Il nostro auspicio e il nostro impegno sono che i film possano dare un contributo ad aumentare la coscienza sociale della nostra collettività.

LE LOCATIONS
Le ambientazioni del film sono divise fra la Toscana e Genova.
ROSSO COME IL CIELO Per ricreare la maestosità e i grandi spazi di un collegio della fine degli anni sessanta si è scelta l’imponente struttura dell’ex Albergo dei poveri a Genova. Il complesso, con la sua aria monumentale ma allo stesso tempo polverosa e fatiscente, è riuscito a rendere l’idea di uno spazio “più grande” dei bambini ciechi che lo abitavano, una dimensione che incutesse rispetto anche a chi non era in grado di percepirla direttamente con la vista. All’interno dell’enorme costruzione è stato creato un vero e proprio centro di produzione e sono stati ricostruiti la maggior parte degli ambienti del film: le enormi camerate, le cucine, la sala mensa, i giardini interni.

IL SUONO
Essendo uno degli elementi centrali della storia, il suono del film non poteva non essere oggetto di una particolare ricerca creativa e tecnica. L’impianto sonoro della produzione è stato creato da un gruppo di lavoro di sound design fin dalle prime fasi della realizzazione. Per la prima volta la figura del rumorista non ha fornito un semplice arricchimento del film finito, ma un apporto creativo per tutto il periodo della lavorazione. Durante la revisione della sceneggiatura e nel corso delle riprese i rumoristi hanno ideato le atmosfere sonore che avrebbero guidato Mirco all’interno del suo nuovo mondo di oscurità e hanno creato i rumori che lui e i suoi amici avrebbero raccolto per le loro“favole sonore”. Il passo successivo è stato insegnare ai bambini protagonisti come riprodurre dal vero i rumori. Tutti loro si sono trasformati in piccoli rumoristi in erba, esplorando oggetti, materiali, forme, fino ad arrivare a dare loro stessi consigli ed idee. Per molti di loro la finzione si è andata trasformandosi in realtà.

▸ Consegna
Trascrivi il brano del testo sul film che comincia con le parole "Il nostro auspicio" e fermati dopo "Toscana e Genova.".

▸ Materiale
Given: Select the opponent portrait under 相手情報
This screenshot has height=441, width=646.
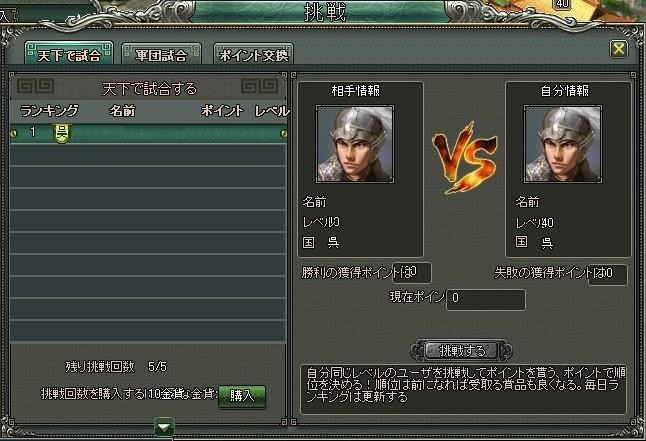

▸ Risposta
Il nostro auspicio e il nostro impegno sono che i film possano dare un contributo ad aumentare la coscienza sociale della nostra collettività.

LE LOCATIONS
Le ambientazioni del film sono divise fra la Toscana e Genova.